While amendments to the Constitution may be necessary, there is also scope for misusing such amendments. Hence, it is widely believed that the basic structure of the Constitution should not be disturbed. For instance, India is a democratic, federal country, with an independent judiciary. No political party, whatever may be its majority in Parliament, should attempt to change these basic characteristics of the Constitution.

 

In order to end political instability at the centre, a case is often advanced for the Presidential system in the place of Parliamentary system. It is argued that the Presidential system provides a wide choice for the Prime Minister in selecting his cabinet colleagues. However, the Presidential system may remove the democratic character of the Indian constitution. It may degenerate into dictatorship. By amending Article 75, the Prime Minister may be permitted to appoint a small minority of his Ministers from outside Parliament.

 

 

 

The author feels that men of competence are not occupying Rajya Sabha seats at present.
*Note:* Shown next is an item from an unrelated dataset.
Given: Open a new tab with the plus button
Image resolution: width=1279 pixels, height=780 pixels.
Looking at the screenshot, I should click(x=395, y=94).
In fact, a candidate defeated in the Lok Sabha elections finds a place in the Rajya Sabha. According to the author, the Rajya Sabha should consist of persons of merit and expertise with special knowledge or practical experience in their fields. This alone can enrich the quality of the Upper House. The author also feels that the states do not require Upper House.

 

Defections have become a bane of Indian politics. Tarkunde therefore observes that any person who is elected on a party ticket will have to resign, if he changes his party or becomes a non-party member. This rule should be applicable to the independent candidates also.

 

The author feels that there should be a limit on the size of the Cabinet so as to avoid jumbo cabinets formed in order to satisfy diagruntled politicians. A poor country like India cannot afford that luxury.

 

The electoral reforms should aim at reducing the role of money and muscle power. Criminalisation of politics should be curbed. The author observes, ‘‘candidates who are convicted in a serious criminal offence or offence by a court of law or against whom a charge is framed by a court for such offences shall be disqualified from contesting an election, even if an appeal or other proceeding is pending in higher court.’’

 

The author is not in favour of constitution of Special Tribunals because these can be influenced by politicians, and corruption may also go up. The author feels that the strength of the ordinary judiciary should be increased and then they should man these tribunlas by turn.

The author’s views on the Constitutional Amendments, Presidential system, electoral reforms and justice delivery system are pragmatic.